Sleep Spindles Promote the Restructuring of Memory Representations in Ventromedial Prefrontal Cortex through Enhanced Hippocampal-Cortical Functional Connectivity

Memory consolidation is hypothesized to involve the distribution and restructuring of memory representations across hippocampal and cortical regions. Theories suggest that, through extended hippocampal-cortical interactions, cortical ensembles come to represent more integrated, or overlapping, memory traces that prioritize commonalities across related memories. Sleep processes, particularly fast sleep spindles, are thought to support consolidation, but evidence for this relationship has been mostly limited to memory retention benefits. Whether fast spindles provide a mechanism for neural changes hypothesized to support consolidation, including the strengthening of hippocampal-cortical networks and integration across memory representations, remains unclear, as does the specificity of regions involved.

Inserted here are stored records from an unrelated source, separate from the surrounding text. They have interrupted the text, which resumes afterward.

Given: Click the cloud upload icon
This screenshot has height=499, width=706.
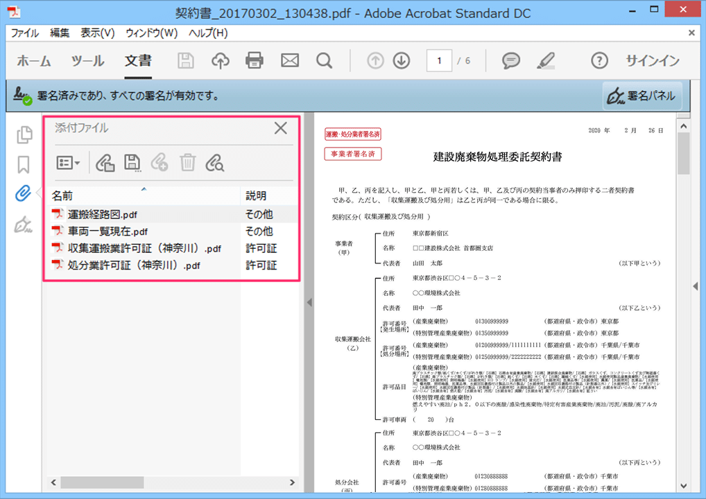Looking at the screenshot, I should click(221, 61).
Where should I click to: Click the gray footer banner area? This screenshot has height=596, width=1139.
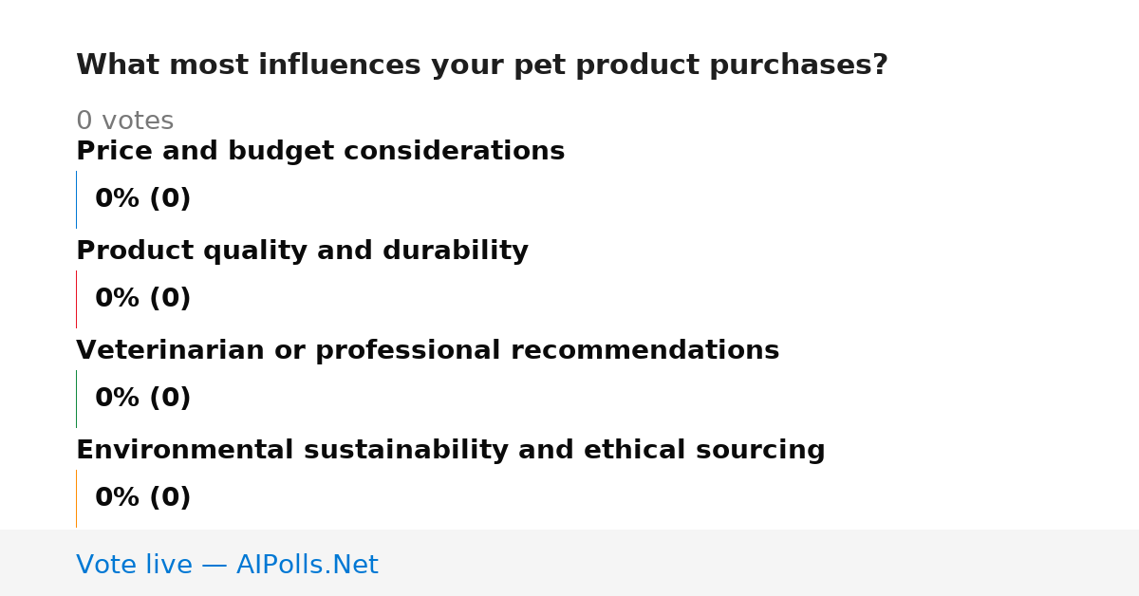click(x=570, y=563)
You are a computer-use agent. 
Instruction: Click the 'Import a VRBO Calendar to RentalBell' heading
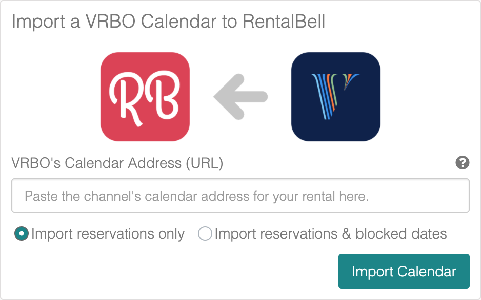(x=168, y=22)
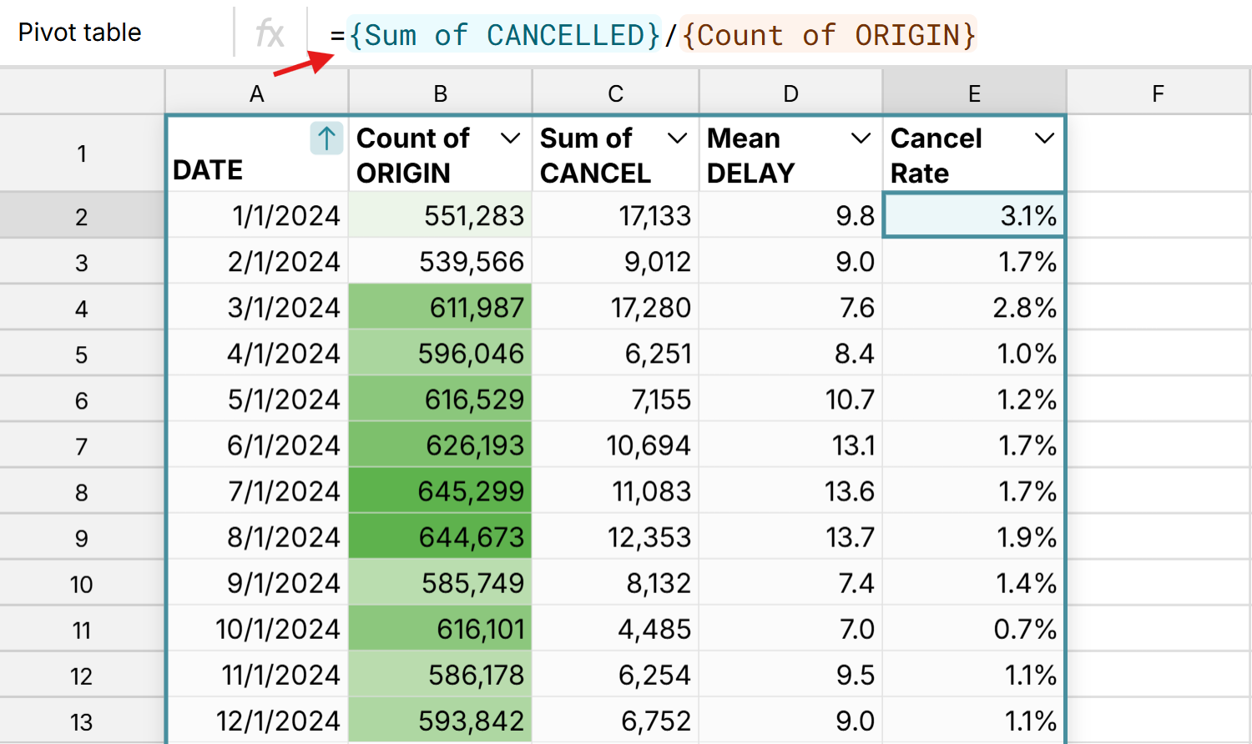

Using functional connectivity analyses of human fMRI data(both sexes), we show that fast spindle density during overnight sleep is related to enhanced hippocampal-cortical functional connectivity the next day, when restudying information learned before sleep. Spindle density modulated connectivity in distinct hippocampal-cortical networks depending on the category of the consolidated stimuli. Specifically, spindle density correlated with functional connectivity between anterior hippocampus and ventromedial prefrontal cortex (vmPFC) for object-word pairs, and posterior hippocampus and posteromedial cortex for scene-word pairs. Using multivariate pattern analyses, we also show that fast spindle density during postlearning sleep is associated with greater pattern similarity, or representational overlap, across individual object-word memories in vmPFC the next day. Further, the relationship between fast spindle density and representational overlap in vmPFC was mediated by the degree of anterior hippocampal-vmPFC functional connectivity. Together, these results suggest that fast spindles support the network distribution of memory traces, potentially restructuring memory representations in vmPFC.